Remove the brake pads and lightly sand the pads with 100 grit sandpaper until the pad is roughened up.
Squeeze the brake and let go quickly to ensure the cables aren't sticking within the housing. Enlist the assistance of a bicycle mechanic if you find difficulties with
the cables or housings.
Inspect the levers - they must be firmly installed and there must be at least 2 cm (3/4 inch) clearance between the lever and handlebars when the brake is fully
applied. If necessary, tighten, lubricate, and adjust.
Make sure the brake arms move freely when the lever is squeezed and return quickly with the lever is released. The brake pads or arms should not rub the rim or
tire when the lever is released.
Brake Movement Adjustment
The most common type of brake adjustment involves compensating for brake pad wear by tightening the cables. First, make brake pad adjustments. If the brake still does not grip well or the lever travels too far, a cable that is slightly too long is the most likely cause. Adjust initially by loosening the barrel adjuster counter-clockwise on your brake lever or brake until the brake engages when 3/4" clearance remains between lever and handlebars. A barrel adjuster at either end of the housing may be turned counter-clockwise to "lengthen" the cable housing, moving the pads slightly closer to the rim.
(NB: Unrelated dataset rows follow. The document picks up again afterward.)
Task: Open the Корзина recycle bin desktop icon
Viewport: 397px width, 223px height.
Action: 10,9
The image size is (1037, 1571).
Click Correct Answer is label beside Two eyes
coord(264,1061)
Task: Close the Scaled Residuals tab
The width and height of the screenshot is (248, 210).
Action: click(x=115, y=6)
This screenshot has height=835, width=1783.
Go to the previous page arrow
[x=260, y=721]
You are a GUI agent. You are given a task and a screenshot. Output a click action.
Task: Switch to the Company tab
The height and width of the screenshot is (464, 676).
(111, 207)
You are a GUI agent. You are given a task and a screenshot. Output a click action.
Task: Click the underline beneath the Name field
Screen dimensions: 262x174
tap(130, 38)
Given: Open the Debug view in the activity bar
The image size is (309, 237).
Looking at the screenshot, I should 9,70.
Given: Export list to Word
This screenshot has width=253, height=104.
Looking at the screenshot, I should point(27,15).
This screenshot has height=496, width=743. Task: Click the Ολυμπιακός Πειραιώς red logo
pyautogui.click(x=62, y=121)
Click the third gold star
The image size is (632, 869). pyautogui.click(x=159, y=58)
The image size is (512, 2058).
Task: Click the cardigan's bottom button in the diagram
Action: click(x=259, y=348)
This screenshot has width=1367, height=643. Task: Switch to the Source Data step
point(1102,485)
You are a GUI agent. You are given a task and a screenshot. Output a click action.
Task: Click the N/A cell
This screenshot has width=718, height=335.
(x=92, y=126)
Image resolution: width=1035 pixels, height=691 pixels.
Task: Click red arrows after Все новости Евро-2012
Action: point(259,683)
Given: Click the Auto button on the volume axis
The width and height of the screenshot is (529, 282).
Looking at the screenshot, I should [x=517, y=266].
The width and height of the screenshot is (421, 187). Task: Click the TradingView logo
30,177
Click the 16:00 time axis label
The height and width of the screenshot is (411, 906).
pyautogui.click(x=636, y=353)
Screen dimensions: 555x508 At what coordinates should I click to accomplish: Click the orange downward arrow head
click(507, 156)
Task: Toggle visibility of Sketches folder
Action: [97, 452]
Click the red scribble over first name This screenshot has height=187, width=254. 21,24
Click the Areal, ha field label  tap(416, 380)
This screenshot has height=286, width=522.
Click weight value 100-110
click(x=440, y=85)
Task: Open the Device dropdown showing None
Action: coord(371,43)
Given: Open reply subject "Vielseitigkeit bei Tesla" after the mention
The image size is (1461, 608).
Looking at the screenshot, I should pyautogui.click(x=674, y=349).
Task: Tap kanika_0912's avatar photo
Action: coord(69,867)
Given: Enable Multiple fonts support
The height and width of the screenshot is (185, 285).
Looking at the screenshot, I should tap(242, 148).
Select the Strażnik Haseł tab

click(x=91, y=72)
Or, the barrel adjuster may turned clockwise to "shorten" the cable housing, moving the pads slightly away from the rim.
If the brakes have no fine adjustment feature, the following steps must be taken for all adjustments:
1. Loosen the anchor bolt
2. Pull a little of the cable through the anchor bolt,
3. Re-tighten the anchor bolt
Ideally, brakes should not get so far out of adjustment that this step becomes necessary.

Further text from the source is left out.